▸ **What you are asked to do**
All of the data below is to be returned unaltered.

▸ **Listed records**
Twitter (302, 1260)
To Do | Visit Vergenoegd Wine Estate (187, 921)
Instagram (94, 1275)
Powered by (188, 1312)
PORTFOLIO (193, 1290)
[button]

▸ **Response for this exercise**
Twitter (302, 1260)
To Do | Visit Vergenoegd Wine Estate (187, 921)
Instagram (94, 1275)
Powered by (188, 1312)
PORTFOLIO (193, 1290)
[button]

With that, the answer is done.